You may request restriction of Processing where you contest the accuracy of the Personal Data; restriction shall apply for the period necessary to enable the Data Controller to verify the accuracy of the Personal Data. The Data Controller shall mark the Personal Data it processes where a Data Subject contests their accuracy and accuracy cannot be conclusively established. You may request restriction of Processing where the Processing is unlawful and you oppose deletion and instead request restriction, or where the Data Controller no longer requires the Personal Data for the purposes of Processing but you require their retention for the establishment, exercise or defence of legal claims.
You may request that the Data Controller provide you with Personal Data that you have provided to the Data Controller and which are processed by automated means, in a structured, commonly used and machine‑readable format, and you may request transmission of such Personal Data to another controller where technically feasible (data portability).
You have the right to object to the Processing of your Personal Data:
The Data Controller will examine the lawfulness of the objection and, if it determines that the objection is well founded, will terminate the Processing and block the relevant Personal Data and notify those to whom the Personal Data have previously been disclosed about the objection and the measures taken in response.

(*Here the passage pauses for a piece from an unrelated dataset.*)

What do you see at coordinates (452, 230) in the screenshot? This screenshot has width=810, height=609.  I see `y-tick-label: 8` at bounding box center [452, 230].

We recommend that you first contact the Data Controller at Contact Us with any questions, comments or complaints regarding Processing before seeking administrative or judicial remedies.
If your rights under data‑protection law have been infringed, you have the right to lodge a complaint with the National Authority for Data Protection and Freedom of Information (NAIH) at the following contact details:
NAIH, 1055 Budapest, Falk Miksa u. 9–11.; telephone: +36 (1) 391‑1400; fax: +36 (1) 391‑1410; e‑mail: ugyfelszolgalat@naih.hu.
You also have the right to bring proceedings before the courts in respect of alleged infringements of your rights. Actions fall within the competence of the regional courts (törvényszék), and may be brought before the court of the Data Subject’s place of residence or habitual residence at the Data Subject’s option.